Le verbe est étudié dans la grammaire de J.Dubois du point de vue de sept accidents. Ce sont en particulier :

  1. La qualité. Ce terme comprend deux éléments entièrement distincts : d’une part, il désigne les modes verbaux, et de l’autre, il sert à qualifier la nature du verbe, qui peut se présenter comme primitif (lire) ou dérivé (relire). Quant aux modes, Dubois les identifie au latin, c’est-à-dire, il distingue l’indicatif, l’impératif, l’optatif, le conjonctif et l’infinitif.

  2. Le genre. Ce terme est aussi ambigu. D’une part, il fait connaître le sexe des noms (écrit – écrite), d’autre part, il indique la voix verbale, qui peut être active, passive ou neutre. Les verbes actifs, dit Dubois, agissent hors d’eux; les verbes passifs sont rendus par le verbe “être” et le participe passé; les verbes neutres ont par eux-mêmes un sens complet et ne marquent ni l’action d’un autre sur nous, ni notre action sur un autre. Par exemple : Je respire.

  3. Le nombre. Il y en a deux dans la nature du verbe français – singulier et pluriel.

  4. La figure. Les verbes peuvent être simple (Je lis) et composé (Je relis).

  5. Le temps.
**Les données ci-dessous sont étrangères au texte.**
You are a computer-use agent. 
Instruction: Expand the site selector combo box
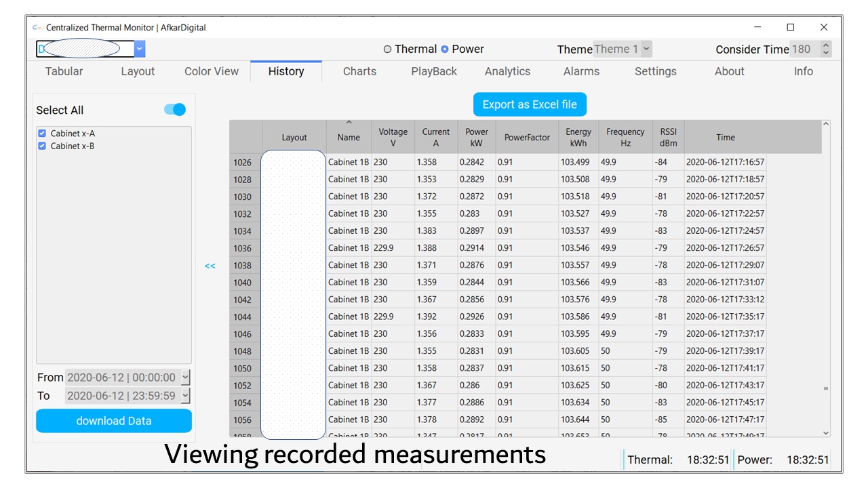pyautogui.click(x=140, y=49)
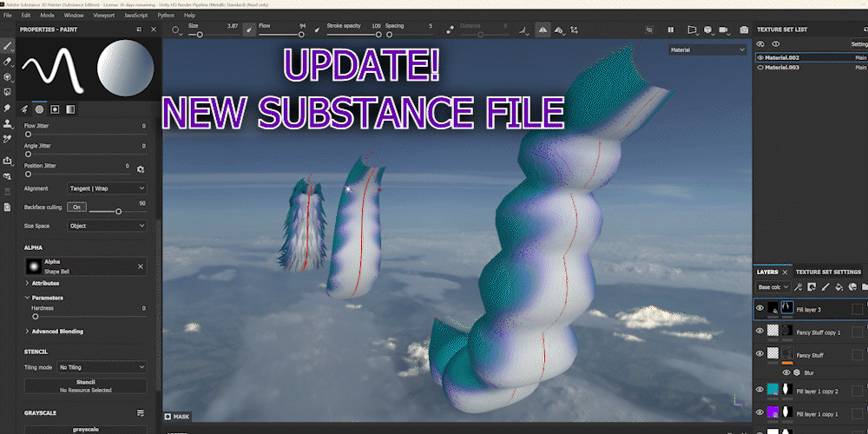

Le savant identifie les temps verbaux français aux temps latins, c’est-à-dire, il distingue trois temps d’infectum : présent (amo, aime ), passé (amabam, aimais), futur (amabo, aimerai) et trois temps de perfectum : perfectum (amavi,aimai), plusquamperfectum (amaveram, avais aimé), futurum II (amavero, aurais aimé)

  6. La personne: Le verbe en a trois.

7.Conjugaison. Le savant distingue quatre types de conjugaison : I – er; II – oir; III – re; IV – ir.

Pronom. Parlant des pronoms, J. Dubois examine : 1) leurs qualités (pronoms définis et indéfinis), 2) leur genre (féminin, masculin), 3) leur figure (simples et composés, type : c’est, c’est-il), 4) la personne (il y en a trois), 4) les cas et 5) la déclinaison. A son avis, le pronom “leur” est au génétif et pas au datif.

Dans les chapitres que J.Dubois consacre à toutes les autres parties du discours il se borne à trouver des équivalences avec les notions correspondantes latines, parce qu’il cherche dans le latin le type d’où est sorti le français et dont il doit se rapprocher. Son idéal était de composer une grammaire qui serait la moins irrégulière possible par rapport au latin. Les formes françaises qui sont identiques aux formes latines sont considérées par Dubois comme vraies et toutes les autres sont tenues pour des inventions des Français, que les grammairiens doivent restituer en conformité avec les formes vraies.

Appréciant l’oeuvre de J. Dubois F. Brunot écrit : “La grammaire de Dubois n’est pas une grammaire française : c’est une grammaire latino française, ce qui ne veut dire ni grammaire du français rédigée en latin, ni grammaire simultanée du latin et du français, mais, si je comprends bien, grammaire du français rapporté au latin” [ T.2, p.135].

Le mérite de l’ouvrage de Dubois consiste en ce qu’il fonde les études étymologiques. Et sa grammaire est une grammaire étymologique. ”C’est de ce point de vue, dit F. Brunot, qu’il faut la comprendre et la juger” [ T.2, p.135].